Rumusan soal 1: Menurut tulisan tentang Internet di bawah, apa argumen yang lazim dipakai kalangan yang sangat optimistis dengan Internet?
Rumusan soal 2: Sambung tulisan tentang Internet di bawah, mulai tepat setelah kalimat terakhirnya.

++++ Kutipan teks

Apakah Internet Membuat Kita Pintar?
Acep Muslim, Pustakawan
AKATIGA Pusat Analisis Sosial Bandung
SUMBER : KORAN TEMPO, 31 Maret 2012
Atas pertanyaan di atas, sepertinya banyak
yang akan mengajukan jawaban positif; bahwa benar Internet akan membuat siapa
pun yang menggunakannya semakin pintar. Keyakinan ini di antaranya tecermin
dari makin banyaknya sekolah, perguruan tinggi, rumah, ruang publik, hingga
desa-desa, yang menyediakan fasilitas Internet.
Salah satu argumen yang lazim dipakai
kalangan yang sangat optimistis dengan Internet adalah karena Internet
menyediakan informasi berlimpah, fasilitas komunikasi yang bervariasi, serta
dapat diakses dengan mudah dan cepat. Dengan segala keunggulan itu, Internet
diyakini akan sangat berguna bagi siapa pun yang menggunakannya.

++++++++
++++ Baris data

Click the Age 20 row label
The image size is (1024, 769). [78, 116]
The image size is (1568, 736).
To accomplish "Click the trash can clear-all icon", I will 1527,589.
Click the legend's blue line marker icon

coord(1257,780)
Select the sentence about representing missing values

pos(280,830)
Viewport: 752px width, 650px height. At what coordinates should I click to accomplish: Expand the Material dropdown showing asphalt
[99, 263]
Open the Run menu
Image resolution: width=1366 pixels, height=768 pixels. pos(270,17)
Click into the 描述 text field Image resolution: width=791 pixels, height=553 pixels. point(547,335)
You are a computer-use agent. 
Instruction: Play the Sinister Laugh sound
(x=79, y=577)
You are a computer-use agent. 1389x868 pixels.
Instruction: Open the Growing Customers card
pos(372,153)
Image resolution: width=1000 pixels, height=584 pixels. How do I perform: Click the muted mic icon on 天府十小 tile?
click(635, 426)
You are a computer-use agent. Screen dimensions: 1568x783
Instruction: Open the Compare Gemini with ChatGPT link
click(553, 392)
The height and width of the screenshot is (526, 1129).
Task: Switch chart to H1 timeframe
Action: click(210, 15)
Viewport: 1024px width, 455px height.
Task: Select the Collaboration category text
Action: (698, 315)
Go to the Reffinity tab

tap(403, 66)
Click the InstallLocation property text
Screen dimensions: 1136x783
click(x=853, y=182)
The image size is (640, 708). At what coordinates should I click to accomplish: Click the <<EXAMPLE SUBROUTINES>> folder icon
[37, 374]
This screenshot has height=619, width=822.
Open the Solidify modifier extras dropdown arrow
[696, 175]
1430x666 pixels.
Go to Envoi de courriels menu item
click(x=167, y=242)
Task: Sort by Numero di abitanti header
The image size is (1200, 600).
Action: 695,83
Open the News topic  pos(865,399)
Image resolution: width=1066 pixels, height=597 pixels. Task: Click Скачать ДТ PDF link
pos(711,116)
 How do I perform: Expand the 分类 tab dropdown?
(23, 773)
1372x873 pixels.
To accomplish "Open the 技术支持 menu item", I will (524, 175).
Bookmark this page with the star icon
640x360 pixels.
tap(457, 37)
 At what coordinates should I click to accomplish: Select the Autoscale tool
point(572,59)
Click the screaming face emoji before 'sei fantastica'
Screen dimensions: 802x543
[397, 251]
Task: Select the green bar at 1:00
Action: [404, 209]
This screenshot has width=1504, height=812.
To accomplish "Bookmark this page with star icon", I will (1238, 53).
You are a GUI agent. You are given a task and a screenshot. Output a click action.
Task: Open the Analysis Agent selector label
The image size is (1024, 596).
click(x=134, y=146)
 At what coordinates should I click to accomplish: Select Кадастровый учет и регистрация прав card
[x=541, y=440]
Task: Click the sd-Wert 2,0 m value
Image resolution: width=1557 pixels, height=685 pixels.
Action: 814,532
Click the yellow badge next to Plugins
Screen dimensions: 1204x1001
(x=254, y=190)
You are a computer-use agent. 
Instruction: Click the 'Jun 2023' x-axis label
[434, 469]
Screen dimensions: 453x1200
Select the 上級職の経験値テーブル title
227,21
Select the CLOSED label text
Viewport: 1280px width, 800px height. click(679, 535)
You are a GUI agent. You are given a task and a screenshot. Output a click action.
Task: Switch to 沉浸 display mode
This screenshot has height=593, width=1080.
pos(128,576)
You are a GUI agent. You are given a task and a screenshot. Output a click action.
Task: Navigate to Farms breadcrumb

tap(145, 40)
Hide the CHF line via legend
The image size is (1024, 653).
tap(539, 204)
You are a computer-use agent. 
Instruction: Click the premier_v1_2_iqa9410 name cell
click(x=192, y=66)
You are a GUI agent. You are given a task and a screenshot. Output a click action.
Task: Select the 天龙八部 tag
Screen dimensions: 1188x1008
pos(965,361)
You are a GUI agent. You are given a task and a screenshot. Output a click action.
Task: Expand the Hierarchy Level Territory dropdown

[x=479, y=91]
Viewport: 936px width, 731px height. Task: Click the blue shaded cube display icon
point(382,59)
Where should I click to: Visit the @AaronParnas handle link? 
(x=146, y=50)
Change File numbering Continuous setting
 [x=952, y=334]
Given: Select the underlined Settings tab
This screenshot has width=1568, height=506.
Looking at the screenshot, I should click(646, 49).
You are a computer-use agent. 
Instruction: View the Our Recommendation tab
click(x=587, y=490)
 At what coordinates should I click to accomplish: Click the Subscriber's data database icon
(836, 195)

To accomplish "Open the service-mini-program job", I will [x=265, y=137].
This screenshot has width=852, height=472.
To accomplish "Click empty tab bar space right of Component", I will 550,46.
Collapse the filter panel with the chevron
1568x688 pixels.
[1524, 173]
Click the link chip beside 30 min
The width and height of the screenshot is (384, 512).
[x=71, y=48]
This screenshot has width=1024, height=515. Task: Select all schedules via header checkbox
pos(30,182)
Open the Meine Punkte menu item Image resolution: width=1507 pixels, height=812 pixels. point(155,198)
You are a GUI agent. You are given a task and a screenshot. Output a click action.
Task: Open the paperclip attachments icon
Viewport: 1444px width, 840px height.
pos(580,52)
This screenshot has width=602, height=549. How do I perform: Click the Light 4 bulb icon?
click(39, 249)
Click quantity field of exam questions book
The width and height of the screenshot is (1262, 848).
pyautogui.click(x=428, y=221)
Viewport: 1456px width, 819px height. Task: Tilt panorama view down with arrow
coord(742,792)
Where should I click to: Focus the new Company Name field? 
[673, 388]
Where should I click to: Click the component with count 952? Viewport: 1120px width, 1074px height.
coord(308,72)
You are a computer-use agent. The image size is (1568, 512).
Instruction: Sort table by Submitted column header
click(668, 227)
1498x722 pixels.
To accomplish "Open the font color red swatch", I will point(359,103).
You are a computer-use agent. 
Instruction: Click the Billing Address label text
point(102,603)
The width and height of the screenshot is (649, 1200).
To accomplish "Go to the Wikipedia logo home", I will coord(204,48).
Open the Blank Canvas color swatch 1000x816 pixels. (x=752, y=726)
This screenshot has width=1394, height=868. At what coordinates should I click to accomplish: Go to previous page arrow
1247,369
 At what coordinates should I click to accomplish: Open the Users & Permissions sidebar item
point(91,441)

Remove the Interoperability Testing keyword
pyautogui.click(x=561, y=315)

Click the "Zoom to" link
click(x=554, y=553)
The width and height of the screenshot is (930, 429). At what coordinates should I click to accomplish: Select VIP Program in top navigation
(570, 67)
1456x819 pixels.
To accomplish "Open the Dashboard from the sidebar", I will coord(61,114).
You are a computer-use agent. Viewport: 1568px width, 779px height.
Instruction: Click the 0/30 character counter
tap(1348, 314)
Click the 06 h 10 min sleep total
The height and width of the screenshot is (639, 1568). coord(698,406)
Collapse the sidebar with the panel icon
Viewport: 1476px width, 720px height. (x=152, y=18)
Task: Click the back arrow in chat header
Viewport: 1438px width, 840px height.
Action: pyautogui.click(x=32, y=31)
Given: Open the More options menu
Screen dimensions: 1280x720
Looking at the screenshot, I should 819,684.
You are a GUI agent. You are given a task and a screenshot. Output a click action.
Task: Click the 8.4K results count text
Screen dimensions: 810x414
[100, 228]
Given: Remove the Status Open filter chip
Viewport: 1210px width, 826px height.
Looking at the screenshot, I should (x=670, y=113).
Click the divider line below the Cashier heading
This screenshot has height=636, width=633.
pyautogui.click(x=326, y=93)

++++++++

Hasil tugas 1: Internet menyediakan informasi berlimpah dan fasilitas komunikasi yang bervariasi, serta dapat diakses dengan mudah dan cepat.

Hasil tugas 2:
Tapi sebenarnya manfaat Internet itu bukan
sebuah keniscayaan. Ada dampak negatif yang senantiasa membayangi, di antaranya
yang berhubungan dengan kemampuan berpikir penggunanya.
Buku Cetak
Nicholas Carr, seorang kritikus teknologi
informasi dan komunikasi, tahun lalu mengkritik kebijakan di sekolah Cushing
Academy di Amerika yang memutuskan meniadakan perpustakaan beserta ribuan
koleksi bukunya. Perpustakaan itu kini diganti dengan fasilitas yang oleh pihak
sekolah disebut state-of-the-art computers high-definition. Fasilitas
canggih yang terhubung dengan Internet dan menyediakan informasi berlimpah dan up-to-date
dari berbagai penjuru dunia itu disediakan untuk keperluan penelitian dan
membaca siswanya.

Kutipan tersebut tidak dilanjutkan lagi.